Acusada de homicídio por omissão na morte do filho Henry Borel, Monique Medeiros deixou, no início da noite desta segunda-feira (23), a Penitenciária Talavera Bruce, no Complexo de Gericinó, zona oeste do Rio de Janeiro.
A liberação foi determinada pela juíza Elizabeth Machado Louro, do 2º Tribunal do Júri, após o julgamento ter sido adiado. A magistrada atendeu ao pedido da defesa, que alegou risco de excesso de prazo com o novo calendário.
Julgamento adiado
No plenário, antes da abertura da sessão, a defesa de Jairo Souza Santos Júnior, o Dr. Jairinho – padrasto de Henry e também réu –, solicitou o adiamento por falta de acesso às provas. Diante da negativa da juíza, os cinco advogados abandonaram o plenário, provocando o cancelamento da audiência, agora remarcada para 25 de maio.

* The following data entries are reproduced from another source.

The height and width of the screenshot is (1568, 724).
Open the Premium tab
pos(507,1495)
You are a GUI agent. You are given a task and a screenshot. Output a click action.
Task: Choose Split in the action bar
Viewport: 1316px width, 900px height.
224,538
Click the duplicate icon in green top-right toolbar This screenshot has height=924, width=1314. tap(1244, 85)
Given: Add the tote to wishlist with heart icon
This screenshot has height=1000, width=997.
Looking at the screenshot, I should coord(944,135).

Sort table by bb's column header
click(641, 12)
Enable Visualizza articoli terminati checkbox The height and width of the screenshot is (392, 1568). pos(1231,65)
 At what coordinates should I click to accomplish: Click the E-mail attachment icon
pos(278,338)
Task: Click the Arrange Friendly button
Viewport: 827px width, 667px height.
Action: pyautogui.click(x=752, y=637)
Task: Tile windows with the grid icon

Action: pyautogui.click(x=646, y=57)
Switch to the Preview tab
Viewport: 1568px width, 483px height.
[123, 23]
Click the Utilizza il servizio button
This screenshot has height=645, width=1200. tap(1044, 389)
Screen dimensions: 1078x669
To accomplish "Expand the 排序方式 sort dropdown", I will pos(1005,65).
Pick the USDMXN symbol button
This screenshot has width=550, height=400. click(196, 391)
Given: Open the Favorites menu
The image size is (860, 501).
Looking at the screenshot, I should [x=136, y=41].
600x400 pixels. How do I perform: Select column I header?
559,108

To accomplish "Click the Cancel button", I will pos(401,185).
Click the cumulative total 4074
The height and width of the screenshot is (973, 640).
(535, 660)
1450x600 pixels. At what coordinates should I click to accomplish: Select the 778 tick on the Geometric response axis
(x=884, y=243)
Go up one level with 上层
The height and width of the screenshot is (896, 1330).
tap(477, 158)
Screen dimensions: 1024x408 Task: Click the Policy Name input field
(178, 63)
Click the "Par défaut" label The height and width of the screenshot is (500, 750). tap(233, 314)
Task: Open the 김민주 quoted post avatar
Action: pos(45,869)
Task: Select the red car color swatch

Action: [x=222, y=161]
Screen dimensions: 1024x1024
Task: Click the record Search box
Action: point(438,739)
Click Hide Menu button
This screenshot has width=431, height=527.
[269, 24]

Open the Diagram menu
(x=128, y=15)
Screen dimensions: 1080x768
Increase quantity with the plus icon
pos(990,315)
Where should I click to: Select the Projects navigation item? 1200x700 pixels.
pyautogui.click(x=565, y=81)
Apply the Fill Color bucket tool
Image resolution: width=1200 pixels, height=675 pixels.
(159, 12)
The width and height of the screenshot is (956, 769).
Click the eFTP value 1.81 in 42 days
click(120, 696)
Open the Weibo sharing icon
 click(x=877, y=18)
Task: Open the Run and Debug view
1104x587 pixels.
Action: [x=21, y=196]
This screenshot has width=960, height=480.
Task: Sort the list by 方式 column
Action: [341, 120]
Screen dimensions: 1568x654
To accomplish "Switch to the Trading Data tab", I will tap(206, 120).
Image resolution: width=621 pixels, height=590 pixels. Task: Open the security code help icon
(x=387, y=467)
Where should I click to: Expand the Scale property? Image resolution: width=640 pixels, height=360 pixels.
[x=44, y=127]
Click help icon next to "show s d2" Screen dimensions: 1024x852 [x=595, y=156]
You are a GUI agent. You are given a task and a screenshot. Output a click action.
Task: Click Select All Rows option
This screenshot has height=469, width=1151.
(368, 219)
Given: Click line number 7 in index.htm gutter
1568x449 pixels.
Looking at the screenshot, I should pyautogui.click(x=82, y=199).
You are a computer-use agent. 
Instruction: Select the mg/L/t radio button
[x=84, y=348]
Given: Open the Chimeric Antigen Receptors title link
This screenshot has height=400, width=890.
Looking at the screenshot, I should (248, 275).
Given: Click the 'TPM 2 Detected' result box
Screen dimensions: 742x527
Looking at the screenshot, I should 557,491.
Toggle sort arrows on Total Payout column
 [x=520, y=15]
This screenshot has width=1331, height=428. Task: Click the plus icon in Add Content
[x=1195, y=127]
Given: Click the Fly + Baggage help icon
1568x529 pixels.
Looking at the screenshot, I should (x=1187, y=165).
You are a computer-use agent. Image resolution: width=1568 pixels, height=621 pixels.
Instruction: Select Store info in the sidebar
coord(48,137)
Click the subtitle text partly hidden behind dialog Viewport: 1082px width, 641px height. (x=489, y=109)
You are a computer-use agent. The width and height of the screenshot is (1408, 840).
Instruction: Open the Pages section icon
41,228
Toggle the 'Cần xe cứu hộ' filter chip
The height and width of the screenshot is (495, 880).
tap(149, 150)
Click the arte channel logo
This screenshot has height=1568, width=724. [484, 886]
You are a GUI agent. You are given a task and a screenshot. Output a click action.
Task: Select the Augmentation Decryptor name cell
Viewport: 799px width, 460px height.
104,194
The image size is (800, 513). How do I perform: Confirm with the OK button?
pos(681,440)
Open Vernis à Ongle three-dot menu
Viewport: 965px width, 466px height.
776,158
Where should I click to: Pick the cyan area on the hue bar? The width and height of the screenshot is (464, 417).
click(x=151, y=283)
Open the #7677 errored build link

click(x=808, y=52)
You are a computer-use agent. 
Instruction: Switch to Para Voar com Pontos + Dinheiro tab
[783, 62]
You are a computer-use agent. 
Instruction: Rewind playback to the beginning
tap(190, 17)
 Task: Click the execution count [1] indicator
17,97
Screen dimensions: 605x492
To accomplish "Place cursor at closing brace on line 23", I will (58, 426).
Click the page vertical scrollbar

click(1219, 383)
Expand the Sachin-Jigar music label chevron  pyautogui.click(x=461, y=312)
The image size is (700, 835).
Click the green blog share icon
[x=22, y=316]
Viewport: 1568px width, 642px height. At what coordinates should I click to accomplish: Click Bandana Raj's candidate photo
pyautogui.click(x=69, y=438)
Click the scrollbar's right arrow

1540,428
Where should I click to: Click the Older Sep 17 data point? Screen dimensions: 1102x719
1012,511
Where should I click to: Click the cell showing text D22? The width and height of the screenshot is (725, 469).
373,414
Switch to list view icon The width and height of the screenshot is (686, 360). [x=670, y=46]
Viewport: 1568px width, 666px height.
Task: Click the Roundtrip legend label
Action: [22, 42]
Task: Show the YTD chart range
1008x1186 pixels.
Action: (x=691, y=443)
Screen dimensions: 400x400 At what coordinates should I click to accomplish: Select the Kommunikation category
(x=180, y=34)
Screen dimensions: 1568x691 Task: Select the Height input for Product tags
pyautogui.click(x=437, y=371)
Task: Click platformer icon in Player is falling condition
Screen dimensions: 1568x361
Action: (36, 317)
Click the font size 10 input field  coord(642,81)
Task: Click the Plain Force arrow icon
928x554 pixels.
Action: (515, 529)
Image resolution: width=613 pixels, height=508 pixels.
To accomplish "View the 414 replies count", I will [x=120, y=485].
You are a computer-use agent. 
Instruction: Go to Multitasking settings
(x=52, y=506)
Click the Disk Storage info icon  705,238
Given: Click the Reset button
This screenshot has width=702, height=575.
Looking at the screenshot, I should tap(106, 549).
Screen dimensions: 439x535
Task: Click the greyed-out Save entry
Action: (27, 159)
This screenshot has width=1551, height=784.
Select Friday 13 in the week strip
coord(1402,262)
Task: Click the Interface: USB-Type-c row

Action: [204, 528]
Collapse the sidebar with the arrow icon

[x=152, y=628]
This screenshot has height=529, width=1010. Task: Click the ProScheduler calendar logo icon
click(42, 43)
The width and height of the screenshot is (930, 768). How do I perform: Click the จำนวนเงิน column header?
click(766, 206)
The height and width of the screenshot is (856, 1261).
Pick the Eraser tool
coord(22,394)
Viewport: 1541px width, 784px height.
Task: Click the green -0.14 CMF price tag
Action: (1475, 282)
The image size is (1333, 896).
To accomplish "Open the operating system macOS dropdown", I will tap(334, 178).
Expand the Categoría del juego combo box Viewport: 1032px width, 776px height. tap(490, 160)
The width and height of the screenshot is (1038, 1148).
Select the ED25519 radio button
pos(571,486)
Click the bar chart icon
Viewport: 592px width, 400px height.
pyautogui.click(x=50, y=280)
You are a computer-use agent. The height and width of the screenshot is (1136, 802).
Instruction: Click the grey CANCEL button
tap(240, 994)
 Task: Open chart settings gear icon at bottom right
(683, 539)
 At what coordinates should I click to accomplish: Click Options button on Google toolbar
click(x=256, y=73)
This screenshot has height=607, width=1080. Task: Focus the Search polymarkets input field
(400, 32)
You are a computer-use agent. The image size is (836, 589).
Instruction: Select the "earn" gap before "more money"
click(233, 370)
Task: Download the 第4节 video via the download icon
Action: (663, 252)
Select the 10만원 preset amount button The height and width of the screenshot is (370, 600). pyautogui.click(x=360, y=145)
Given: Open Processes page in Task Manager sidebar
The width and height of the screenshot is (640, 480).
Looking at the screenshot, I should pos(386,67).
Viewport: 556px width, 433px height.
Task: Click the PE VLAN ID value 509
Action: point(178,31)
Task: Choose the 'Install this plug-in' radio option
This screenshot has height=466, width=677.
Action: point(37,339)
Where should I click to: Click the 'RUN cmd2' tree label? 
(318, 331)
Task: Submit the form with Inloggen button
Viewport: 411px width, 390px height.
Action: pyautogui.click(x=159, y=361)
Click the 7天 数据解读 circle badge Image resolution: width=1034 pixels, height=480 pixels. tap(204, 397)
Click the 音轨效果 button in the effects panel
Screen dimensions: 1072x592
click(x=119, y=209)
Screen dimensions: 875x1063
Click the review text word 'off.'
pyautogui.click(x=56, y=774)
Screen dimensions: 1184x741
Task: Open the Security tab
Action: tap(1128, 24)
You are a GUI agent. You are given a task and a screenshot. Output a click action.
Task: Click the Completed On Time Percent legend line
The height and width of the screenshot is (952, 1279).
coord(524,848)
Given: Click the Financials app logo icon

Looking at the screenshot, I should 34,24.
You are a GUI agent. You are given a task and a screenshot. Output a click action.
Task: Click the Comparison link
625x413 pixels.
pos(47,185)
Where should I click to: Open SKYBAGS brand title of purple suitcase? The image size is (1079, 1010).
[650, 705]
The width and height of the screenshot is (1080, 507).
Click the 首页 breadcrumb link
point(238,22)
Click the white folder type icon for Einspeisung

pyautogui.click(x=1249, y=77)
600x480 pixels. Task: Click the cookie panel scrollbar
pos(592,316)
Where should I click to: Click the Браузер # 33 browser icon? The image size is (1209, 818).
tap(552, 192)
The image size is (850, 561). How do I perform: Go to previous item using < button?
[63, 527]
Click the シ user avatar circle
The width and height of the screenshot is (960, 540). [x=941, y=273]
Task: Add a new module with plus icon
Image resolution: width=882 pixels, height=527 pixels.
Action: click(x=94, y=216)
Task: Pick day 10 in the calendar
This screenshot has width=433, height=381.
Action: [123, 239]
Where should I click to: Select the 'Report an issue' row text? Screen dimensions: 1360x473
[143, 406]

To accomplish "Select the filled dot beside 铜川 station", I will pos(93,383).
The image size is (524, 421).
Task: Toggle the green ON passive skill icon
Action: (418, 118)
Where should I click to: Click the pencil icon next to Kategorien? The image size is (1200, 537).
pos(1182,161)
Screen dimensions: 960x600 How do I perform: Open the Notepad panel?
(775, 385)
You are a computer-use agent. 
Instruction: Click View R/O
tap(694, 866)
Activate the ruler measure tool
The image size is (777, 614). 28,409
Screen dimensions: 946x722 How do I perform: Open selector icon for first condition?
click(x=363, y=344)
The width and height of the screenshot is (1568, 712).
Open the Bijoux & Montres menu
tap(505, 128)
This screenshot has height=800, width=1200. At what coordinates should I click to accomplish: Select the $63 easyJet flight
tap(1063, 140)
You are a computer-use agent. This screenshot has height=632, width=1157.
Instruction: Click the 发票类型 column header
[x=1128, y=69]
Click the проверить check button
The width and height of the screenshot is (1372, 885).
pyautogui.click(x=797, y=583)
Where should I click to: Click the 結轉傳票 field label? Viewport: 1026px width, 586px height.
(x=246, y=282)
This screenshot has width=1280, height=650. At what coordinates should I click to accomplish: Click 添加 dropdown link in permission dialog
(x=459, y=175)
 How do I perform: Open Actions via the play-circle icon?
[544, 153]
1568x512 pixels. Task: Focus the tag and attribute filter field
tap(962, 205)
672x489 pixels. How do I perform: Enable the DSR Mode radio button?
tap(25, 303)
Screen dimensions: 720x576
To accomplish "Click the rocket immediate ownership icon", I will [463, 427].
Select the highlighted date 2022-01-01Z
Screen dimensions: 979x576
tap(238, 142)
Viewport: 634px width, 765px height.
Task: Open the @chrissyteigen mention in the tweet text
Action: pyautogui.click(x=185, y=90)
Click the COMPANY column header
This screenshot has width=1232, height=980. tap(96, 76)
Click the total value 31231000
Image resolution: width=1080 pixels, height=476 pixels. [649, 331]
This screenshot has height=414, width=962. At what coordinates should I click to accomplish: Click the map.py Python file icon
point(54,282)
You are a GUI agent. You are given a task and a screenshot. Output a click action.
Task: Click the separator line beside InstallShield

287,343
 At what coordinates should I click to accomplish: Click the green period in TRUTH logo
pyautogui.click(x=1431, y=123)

“Combater a presidência do ato e afrontar o respeito à atividade profissional dessa magistrada na condução dos trabalhos, culminando com o abandono do plenário e consequente adiamento, é conduta que fere os princípios que norteiam as sessões de julgamento, além dos direitos dos acusados e da família da vítima”, afirmou Elizabeth Louro.
Segundo a juíza, a atitude “violou o direito de todos os envolvidos a um julgamento em tempo razoável”.
Reação do Ministério Público
A 2ª Promotoria de Justiça junto ao 2º Tribunal do Júri classificou a saída dos advogados como “conduta ilegal” e informou que recorrerá da decisão que colocou Monique em liberdade.